HER MAJESTY’S REVENUE AND CUSTOMSRespondents

Tribunal: Ian Huddleston, Chairman

Ms. Patricia Gordon

Sitting in private in Belfast on 3rd July 2008

The Appellant did not appear and was not represented

Bernard Haley of the Solicitors Department of

HM Revenue & Customs for the Respondents

© CROWN COPYRIGHT 2008

DECISION

The Appeal

  1. The Appeal in this case is against an assessment to excise duty in the sum of £2,013, as notified to the Appellant in an assessment and covering letter dated the 20th April 2007, issued pursuant to Section 13(1A) Hydrocarbon Oil Duties Act 1979 (“HODA”).
  2. The Appellant did not appear and the Tribunal decided to proceed pursuant to Rule 26 of the Tribunal Rules.
  3. On behalf of the Commissioners, the Tribunal heard oral evidence from the reviewing officer, Mr.

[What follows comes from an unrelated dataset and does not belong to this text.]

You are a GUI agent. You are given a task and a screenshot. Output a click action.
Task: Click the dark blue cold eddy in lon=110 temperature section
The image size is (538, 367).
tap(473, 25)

Craig Clark, a Higher Officer based at Ruby House, Aberdeen.

Facts

  1. The facts of the case are that on the 8th February 2007 the Appellant’s vehicle, a Peugeot 406, registration number UBZ 5952 was stopped by the Road Fuel Testing Unit and, as a result of its investigation, marked rebated gas oil was detected in the fuel tank.
  2. In an interview under caution, the Appellant confirmed that he owned the vehicle and that he used it in connection with his business as a self-employed taxi driver – a business he had started on 1st May 2006. In that interview the Appellant admitted that he had fuelled the vehicle with rebated gas oil from a pump in a garage at Whiteabbey earlier that day, but indicated that he had not knowingly fuelled the vehicle with rebated gas oil previously. The vehicle was seized and then restored subject to a restoration fee of £510. The Appellant was then asked to produce books and records pertaining to purchase and use of fuel over the last three years, which he subsequently duly did.
  3. As part of the interview under caution, the Appellant indicated that his average mileage was 800 to 900 miles per week.
  4. In support of this fuel usage, the Appellant left with the Respondents 51 fuel receipts documenting the purchase of 740.63 litres of DERV, showing an average purchase of approximately 4.5 litres per purchase. That information was passed to an assessing officer, Ms. Claire-Louise Corrin for consideration. Ms. Corrin made her assessment on the following basis:

(a)the Appellant had owned the vehicle since 29th October 2005;

(b)the vehicle mileage on the date of acquisition (ie. 29th October 2005) was 148,000 miles;

(c)the mileage on the date that the fuel was detected (ie. 8th February 2007) was 206,507 miles – the difference between the two being 58,507, or an average of 125.28 miles per day;

(d)that the audit period should be 283 days, calculated from the 1st May 2006 (the date upon which the Appellant became self-employed) to the 28th February 2007. Periods prior to 1st May 2006 she discounted on the basis that it was private as opposed to commercial use, in line with the Respondents’ current standard practice;

(e)she calculated, on a pro-rata basis, the distance travelled per day to the audit period and calculated the mileage covered as 35,455;

(f)she estimated the fuel required to cover this mileage as 5,036.93 litres of DERV calculated at an average of 32 miles per gallon which, the Respondents contended, was the information provided by a local Peugeot dealership;

(g)she then calculated the amount of DERV purchased over the period by the Appellant (as verified by the 51 receipts which the Appellant had left with her) as 740.63 litres;

(h)she deducted the amount of DERV purchased (ie. 740.63 litres) from the amount required (5,036.93 litres) to arrive at a shortfall of 4,296.30 litres;

(i)there were two relevant duty periods – from the 1st May 2006 to the 6th December 2006 – where the duty rate was 0.0644 (which amounted to total duty evaded of £1,564.07) and a second duty period from the 7th December 2006 to the 8th February 2007 at a rate of 0.0769 (which amounted to alleged duty evaded of £449.42);

(j)as a result therefore, Ms. Corrin assessed the Appellant to unpaid excess duty in the amount of £2,013.00.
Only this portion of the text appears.